Construct a sorted list from a finset.

sort

def Finset.sort {α : Type u_1} (r : α → α → Prop) [DecidableRel r] [IsTrans α r] [IsAntisymm α r] [IsTotal α r] (s : Finset α) : List α

sort s constructs a sorted list from the unordered set s. (Uses merge sort algorithm.)

Equations

• Finset.sort r s = Multiset.sort r s.val

@[simp]

theorem Finset.sort_val {α : Type u_1} (r : α → α → Prop) [DecidableRel r] [IsTrans α r] [IsAntisymm α r] [IsTotal α r] (s : Finset α) : Multiset.sort r s.val = Finset.sort r s

@[simp]

theorem Finset.sort_sorted {α : Type u_1} (r : α → α → Prop) [DecidableRel r] [IsTrans α r] [IsAntisymm α r] [IsTotal α r] (s : Finset α) : List.Sorted r (Finset.sort r s)

@[simp]

theorem Finset.sort_eq {α : Type u_1} (r : α → α → Prop) [DecidableRel r] [IsTrans α r] [IsAntisymm α r] [IsTotal α r] (s : Finset α) : ↑(Finset.sort r s) = s.val

@[simp]

theorem Finset.sort_nodup {α : Type u_1} (r : α → α → Prop) [DecidableRel r] [IsTrans α r] [IsAntisymm α r] [IsTotal α r] (s : Finset α) : (Finset.sort r s).Nodup

@[simp]

theorem Finset.sort_toFinset {α : Type u_1} (r : α → α → Prop) [DecidableRel r] [IsTrans α r] [IsAntisymm α r] [IsTotal α r] [DecidableEq α] (s : Finset α) : (Finset.sort r s).toFinset = s

@[simp]

theorem Finset.mem_sort {α : Type u_1} (r : α → α → Prop) [DecidableRel r] [IsTrans α r] [IsAntisymm α r] [IsTotal α r] {s : Finset α} {a : α} : a ∈ Finset.sort r s ↔ a ∈ s

@[simp]

theorem Finset.length_sort {α : Type u_1} (r : α → α → Prop) [DecidableRel r] [IsTrans α r] [IsAntisymm α r] [IsTotal α r] {s : Finset α} : (Finset.sort r s).length = s.card

@[simp]

theorem Finset.sort_empty {α : Type u_1} (r : α → α → Prop) [DecidableRel r] [IsTrans α r] [IsAntisymm α r] [IsTotal α r] : Finset.sort r ∅ = []

@[simp]

theorem Finset.sort_singleton {α : Type u_1} (r : α → α → Prop) [DecidableRel r] [IsTrans α r] [IsAntisymm α r] [IsTotal α r] (a : α) : Finset.sort r {a} = [a]
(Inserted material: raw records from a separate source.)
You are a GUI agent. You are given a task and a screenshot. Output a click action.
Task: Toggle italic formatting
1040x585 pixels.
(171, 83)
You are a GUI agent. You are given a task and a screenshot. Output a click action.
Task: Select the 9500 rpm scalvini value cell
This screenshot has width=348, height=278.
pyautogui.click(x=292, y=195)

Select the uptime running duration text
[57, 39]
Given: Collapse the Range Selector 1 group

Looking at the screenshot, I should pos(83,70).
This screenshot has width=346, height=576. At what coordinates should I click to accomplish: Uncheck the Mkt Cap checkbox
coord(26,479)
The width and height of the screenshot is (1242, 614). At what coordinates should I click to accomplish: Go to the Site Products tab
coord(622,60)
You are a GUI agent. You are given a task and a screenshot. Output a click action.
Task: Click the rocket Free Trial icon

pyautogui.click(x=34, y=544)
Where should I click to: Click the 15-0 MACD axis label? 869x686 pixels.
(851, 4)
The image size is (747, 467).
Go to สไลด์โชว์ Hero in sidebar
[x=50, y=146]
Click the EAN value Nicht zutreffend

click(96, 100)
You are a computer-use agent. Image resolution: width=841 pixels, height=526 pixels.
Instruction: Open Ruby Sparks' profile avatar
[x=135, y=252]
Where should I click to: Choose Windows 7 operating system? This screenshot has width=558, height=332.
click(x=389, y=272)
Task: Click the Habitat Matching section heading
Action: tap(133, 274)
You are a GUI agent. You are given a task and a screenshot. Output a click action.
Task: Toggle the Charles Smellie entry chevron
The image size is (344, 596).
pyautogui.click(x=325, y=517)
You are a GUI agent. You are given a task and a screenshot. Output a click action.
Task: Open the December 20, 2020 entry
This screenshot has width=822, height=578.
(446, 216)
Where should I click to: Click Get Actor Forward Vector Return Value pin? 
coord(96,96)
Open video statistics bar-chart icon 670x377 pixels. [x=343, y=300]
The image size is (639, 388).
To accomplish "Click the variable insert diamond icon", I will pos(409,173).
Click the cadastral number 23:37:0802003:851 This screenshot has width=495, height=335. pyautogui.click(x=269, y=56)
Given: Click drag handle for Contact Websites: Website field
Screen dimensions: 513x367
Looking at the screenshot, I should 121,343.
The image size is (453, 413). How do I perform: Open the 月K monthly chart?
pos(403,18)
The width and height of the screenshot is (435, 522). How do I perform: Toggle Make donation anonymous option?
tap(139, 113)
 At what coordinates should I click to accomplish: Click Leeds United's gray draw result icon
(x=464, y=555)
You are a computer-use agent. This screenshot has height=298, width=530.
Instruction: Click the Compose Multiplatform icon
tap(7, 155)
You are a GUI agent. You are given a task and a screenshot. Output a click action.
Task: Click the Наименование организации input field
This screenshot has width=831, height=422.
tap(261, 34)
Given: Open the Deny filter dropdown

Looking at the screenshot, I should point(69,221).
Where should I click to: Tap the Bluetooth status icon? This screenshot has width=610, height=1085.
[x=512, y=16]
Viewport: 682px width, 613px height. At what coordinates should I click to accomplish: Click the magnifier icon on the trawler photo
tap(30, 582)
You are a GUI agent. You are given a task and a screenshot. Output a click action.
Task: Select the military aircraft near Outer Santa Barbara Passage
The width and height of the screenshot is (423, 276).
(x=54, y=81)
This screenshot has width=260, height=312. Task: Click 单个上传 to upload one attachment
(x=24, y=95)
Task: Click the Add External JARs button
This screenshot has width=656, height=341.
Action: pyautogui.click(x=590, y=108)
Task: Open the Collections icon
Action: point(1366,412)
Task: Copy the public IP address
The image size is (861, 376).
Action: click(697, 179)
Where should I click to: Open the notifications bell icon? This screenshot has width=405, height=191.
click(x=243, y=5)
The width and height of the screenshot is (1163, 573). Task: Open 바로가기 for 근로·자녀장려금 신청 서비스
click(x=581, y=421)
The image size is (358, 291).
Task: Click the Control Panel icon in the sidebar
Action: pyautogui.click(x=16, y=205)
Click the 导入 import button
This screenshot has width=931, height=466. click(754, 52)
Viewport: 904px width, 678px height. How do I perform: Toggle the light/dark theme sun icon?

theorem Finset.sort_cons {α : Type u_1} (r : α → α → Prop) [DecidableRel r] [IsTrans α r] [IsAntisymm α r] [IsTotal α r] {a : α} {s : Finset α} (h₁ : ∀ b ∈ s, r a b) (h₂ : a ∉ s) : Finset.sort r (Finset.cons a s h₂) = a :: Finset.sort r s

theorem Finset.sort_insert {α : Type u_1} (r : α → α → Prop) [DecidableRel r] [IsTrans α r] [IsAntisymm α r] [IsTotal α r] [DecidableEq α] {a : α} {s : Finset α} (h₁ : ∀ b ∈ s, r a b) (h₂ : a ∉ s) : Finset.sort r (insert a s) = a :: Finset.sort r s

theorem Finset.sort_perm_toList {α : Type u_1} (r : α → α → Prop) [DecidableRel r] [IsTrans α r] [IsAntisymm α r] [IsTotal α r] (s : Finset α) : (Finset.sort r s).Perm s.toList

theorem List.toFinset_sort {α : Type u_1} (r : α → α → Prop) [DecidableRel r] [IsTrans α r] [IsAntisymm α r] [IsTotal α r] [DecidableEq α] {l : List α} (hl : l.Nodup) : Finset.sort r l.toFinset = l ↔ List.Sorted r l

theorem Finset.sort_sorted_lt {α : Type u_1} [LinearOrder α] (s : Finset α) : List.Sorted (fun (x1 x2 : α) => x1 < x2) (Finset.sort (fun (x1 x2 : α) => x1 ≤ x2) s)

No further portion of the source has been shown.